-- EXERCISE INPUTS follows --

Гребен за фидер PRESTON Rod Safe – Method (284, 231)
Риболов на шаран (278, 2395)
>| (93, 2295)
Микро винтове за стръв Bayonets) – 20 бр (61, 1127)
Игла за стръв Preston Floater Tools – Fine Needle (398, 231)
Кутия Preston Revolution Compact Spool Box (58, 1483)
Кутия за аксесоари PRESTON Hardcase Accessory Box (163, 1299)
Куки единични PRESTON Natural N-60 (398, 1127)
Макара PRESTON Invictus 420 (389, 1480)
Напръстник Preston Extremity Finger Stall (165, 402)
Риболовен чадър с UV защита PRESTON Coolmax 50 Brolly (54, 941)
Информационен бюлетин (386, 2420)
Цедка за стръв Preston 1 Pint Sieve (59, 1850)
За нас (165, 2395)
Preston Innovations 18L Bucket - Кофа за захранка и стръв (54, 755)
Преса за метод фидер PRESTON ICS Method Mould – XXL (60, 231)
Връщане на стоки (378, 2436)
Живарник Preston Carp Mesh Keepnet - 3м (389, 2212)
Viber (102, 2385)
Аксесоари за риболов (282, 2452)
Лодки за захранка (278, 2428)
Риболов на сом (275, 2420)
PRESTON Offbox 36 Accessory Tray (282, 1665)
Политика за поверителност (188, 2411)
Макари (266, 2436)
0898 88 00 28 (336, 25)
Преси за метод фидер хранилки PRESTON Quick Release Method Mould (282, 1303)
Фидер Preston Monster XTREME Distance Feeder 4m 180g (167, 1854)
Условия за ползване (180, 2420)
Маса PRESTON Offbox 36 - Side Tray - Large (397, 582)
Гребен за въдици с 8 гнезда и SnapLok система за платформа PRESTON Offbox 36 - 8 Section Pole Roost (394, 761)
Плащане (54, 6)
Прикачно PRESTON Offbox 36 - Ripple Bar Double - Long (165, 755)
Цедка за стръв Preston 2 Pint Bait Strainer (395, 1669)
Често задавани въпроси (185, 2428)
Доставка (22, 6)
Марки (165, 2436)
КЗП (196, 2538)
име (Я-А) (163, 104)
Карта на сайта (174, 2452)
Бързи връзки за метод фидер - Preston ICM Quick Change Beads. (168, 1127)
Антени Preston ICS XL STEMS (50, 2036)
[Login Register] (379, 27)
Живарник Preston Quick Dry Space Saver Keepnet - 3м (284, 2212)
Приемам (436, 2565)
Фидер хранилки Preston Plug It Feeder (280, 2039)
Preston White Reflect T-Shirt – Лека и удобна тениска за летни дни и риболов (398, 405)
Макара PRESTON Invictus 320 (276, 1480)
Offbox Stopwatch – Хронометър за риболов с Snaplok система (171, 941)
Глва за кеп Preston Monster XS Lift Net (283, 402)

-- EXERCISE INPUTS concluded --

| PROBLEM DETAILS |
The answer consists only of the lines from the one containing "Цедка за стръв Preston 2" to the end of the records, each written out exactly.

| WRITTEN REPLY |
Цедка за стръв Preston 2 Pint Bait Strainer (395, 1669)
Често задавани въпроси (185, 2428)
Доставка (22, 6)
Марки (165, 2436)
КЗП (196, 2538)
име (Я-А) (163, 104)
Карта на сайта (174, 2452)
Бързи връзки за метод фидер - Preston ICM Quick Change Beads. (168, 1127)
Антени Preston ICS XL STEMS (50, 2036)
[Login Register] (379, 27)
Живарник Preston Quick Dry Space Saver Keepnet - 3м (284, 2212)
Приемам (436, 2565)
Фидер хранилки Preston Plug It Feeder (280, 2039)
Preston White Reflect T-Shirt – Лека и удобна тениска за летни дни и риболов (398, 405)
Макара PRESTON Invictus 320 (276, 1480)
Offbox Stopwatch – Хронометър за риболов с Snaplok система (171, 941)
Глва за кеп Preston Monster XS Lift Net (283, 402)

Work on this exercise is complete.